# [Exercise materials]
------------------------

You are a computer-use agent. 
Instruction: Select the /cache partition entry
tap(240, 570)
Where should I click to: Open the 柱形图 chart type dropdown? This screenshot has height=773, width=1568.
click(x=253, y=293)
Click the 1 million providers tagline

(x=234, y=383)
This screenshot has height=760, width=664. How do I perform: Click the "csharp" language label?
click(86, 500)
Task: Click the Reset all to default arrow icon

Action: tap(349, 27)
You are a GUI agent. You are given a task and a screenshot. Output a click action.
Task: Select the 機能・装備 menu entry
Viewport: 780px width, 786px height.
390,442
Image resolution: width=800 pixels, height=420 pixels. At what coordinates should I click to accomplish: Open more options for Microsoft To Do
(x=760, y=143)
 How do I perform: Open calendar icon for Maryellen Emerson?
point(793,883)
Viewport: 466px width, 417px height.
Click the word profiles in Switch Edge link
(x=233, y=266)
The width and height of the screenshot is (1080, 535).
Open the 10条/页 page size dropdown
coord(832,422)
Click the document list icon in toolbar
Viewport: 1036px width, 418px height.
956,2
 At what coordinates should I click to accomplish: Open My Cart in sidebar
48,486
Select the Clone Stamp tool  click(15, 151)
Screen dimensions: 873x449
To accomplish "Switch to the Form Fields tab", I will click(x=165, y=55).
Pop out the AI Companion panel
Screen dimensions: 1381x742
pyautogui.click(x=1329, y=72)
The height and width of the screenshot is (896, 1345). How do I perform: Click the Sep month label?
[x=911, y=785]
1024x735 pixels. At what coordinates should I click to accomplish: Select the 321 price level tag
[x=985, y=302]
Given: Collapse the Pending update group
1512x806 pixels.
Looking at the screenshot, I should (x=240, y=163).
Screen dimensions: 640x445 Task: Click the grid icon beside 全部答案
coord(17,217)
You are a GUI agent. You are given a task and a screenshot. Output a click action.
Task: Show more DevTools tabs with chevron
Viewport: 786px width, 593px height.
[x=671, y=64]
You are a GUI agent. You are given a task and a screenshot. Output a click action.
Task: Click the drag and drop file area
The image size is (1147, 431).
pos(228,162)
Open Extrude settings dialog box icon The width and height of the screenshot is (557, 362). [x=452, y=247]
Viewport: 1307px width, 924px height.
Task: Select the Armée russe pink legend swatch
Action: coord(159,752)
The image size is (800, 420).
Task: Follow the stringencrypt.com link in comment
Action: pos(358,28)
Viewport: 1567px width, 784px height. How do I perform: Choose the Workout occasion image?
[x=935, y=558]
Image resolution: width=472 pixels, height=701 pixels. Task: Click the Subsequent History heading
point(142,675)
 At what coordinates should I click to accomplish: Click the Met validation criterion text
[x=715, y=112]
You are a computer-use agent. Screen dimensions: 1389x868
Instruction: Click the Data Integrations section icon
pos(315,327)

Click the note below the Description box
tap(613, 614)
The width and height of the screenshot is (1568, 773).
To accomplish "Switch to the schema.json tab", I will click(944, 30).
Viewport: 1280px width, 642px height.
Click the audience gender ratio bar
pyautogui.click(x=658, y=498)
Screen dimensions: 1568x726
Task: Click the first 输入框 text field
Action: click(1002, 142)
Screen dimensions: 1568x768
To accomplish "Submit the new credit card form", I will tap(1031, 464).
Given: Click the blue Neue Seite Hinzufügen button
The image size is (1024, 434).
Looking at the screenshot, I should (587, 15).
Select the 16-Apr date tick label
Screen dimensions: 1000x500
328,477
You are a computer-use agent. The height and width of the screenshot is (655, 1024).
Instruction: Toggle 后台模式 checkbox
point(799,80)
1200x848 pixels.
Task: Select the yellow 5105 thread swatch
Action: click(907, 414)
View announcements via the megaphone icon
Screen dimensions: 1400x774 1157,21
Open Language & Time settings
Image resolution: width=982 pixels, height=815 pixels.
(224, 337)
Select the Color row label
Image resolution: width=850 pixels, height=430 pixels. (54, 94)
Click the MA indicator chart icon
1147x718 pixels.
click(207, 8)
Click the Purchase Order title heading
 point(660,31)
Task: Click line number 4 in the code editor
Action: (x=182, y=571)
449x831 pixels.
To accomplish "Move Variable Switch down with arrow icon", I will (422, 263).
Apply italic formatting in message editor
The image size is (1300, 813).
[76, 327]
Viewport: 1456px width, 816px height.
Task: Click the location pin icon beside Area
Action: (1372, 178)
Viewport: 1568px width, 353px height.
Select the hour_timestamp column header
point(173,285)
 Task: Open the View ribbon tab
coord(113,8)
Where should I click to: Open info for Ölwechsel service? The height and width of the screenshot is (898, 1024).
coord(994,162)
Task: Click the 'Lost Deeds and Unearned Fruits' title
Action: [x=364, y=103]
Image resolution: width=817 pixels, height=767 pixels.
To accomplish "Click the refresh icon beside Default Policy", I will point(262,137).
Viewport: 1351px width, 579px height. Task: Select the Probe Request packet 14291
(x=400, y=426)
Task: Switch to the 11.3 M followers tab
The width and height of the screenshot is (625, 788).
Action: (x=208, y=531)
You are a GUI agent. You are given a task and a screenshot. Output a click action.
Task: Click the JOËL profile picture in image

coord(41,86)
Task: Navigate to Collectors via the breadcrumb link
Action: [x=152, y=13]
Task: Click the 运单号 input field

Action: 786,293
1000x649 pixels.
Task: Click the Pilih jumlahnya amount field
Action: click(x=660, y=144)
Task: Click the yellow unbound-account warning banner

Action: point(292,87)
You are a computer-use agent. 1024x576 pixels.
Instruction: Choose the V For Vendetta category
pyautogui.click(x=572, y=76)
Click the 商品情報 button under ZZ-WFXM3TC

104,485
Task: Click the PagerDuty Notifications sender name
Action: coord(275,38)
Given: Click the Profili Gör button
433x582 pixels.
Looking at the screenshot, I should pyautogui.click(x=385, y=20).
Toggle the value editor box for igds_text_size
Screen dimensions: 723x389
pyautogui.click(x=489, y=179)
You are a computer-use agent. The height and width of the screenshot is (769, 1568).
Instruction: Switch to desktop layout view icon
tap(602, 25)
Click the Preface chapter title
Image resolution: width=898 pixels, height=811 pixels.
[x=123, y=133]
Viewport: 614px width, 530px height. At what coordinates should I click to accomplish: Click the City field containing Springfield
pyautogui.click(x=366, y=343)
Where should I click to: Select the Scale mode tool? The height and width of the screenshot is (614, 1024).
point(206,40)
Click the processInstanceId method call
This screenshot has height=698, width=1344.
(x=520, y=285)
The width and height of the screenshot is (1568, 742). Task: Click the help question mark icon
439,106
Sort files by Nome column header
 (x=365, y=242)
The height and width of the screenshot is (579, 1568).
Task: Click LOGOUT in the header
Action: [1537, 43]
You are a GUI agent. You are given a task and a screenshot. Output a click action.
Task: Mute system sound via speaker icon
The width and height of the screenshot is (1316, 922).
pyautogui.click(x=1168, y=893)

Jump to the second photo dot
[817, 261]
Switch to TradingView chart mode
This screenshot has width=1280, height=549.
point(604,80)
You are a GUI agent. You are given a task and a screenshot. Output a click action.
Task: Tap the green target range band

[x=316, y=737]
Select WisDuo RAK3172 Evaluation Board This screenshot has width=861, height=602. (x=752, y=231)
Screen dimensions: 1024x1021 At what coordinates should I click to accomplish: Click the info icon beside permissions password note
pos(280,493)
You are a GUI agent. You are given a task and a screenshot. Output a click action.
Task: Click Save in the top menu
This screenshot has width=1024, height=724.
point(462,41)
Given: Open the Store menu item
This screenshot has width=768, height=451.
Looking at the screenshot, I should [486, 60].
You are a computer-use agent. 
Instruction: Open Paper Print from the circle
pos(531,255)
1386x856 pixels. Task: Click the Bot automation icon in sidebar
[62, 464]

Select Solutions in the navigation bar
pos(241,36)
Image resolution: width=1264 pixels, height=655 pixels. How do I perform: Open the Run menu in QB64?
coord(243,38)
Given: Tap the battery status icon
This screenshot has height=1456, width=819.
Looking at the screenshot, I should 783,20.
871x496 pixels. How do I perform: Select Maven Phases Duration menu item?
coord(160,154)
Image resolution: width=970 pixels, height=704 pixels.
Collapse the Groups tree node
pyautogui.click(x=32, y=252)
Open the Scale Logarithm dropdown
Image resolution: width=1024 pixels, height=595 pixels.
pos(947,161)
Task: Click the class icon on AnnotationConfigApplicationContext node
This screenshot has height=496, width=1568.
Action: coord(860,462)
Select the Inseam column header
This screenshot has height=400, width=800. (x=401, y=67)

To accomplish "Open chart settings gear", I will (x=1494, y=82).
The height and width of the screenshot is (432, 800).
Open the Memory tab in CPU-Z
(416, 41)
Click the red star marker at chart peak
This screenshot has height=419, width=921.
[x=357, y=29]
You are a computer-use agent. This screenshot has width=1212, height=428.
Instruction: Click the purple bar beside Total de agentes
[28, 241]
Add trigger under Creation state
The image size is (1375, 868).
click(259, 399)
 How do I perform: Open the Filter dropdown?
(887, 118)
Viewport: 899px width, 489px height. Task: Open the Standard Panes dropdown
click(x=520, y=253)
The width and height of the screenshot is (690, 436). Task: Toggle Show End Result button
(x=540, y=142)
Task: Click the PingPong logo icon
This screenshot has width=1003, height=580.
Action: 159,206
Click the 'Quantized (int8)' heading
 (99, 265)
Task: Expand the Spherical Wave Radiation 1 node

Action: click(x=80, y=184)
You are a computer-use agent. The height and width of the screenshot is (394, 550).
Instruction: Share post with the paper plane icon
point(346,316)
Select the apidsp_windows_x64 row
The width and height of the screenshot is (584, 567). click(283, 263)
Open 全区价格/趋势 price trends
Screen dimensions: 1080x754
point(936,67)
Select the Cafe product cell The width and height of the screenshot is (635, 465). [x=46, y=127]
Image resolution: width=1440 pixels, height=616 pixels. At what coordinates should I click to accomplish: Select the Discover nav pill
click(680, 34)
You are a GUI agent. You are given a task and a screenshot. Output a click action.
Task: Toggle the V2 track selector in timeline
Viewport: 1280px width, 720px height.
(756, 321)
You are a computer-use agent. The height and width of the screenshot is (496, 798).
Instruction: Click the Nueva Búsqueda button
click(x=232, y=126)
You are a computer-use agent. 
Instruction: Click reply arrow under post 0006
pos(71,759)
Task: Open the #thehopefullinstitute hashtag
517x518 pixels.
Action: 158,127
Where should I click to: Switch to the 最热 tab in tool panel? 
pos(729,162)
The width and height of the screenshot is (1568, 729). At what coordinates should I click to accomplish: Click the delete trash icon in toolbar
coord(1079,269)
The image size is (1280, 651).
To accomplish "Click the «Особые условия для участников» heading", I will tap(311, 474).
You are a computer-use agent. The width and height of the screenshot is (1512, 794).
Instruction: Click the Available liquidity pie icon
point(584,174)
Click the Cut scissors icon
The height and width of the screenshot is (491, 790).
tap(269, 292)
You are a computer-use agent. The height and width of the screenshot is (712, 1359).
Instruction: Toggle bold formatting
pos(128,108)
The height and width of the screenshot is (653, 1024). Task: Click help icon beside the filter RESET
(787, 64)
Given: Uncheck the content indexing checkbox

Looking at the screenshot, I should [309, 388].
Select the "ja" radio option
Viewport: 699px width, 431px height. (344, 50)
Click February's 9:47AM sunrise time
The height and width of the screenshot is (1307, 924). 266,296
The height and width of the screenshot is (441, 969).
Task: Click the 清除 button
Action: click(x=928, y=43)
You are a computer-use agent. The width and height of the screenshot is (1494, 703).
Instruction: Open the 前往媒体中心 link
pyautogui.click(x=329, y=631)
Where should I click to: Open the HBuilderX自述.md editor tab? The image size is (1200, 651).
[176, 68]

------------------------

# [Goal of the exercise]
Report how many lines above contain the string "will". Please write the number only.

# [Finished exercise]
7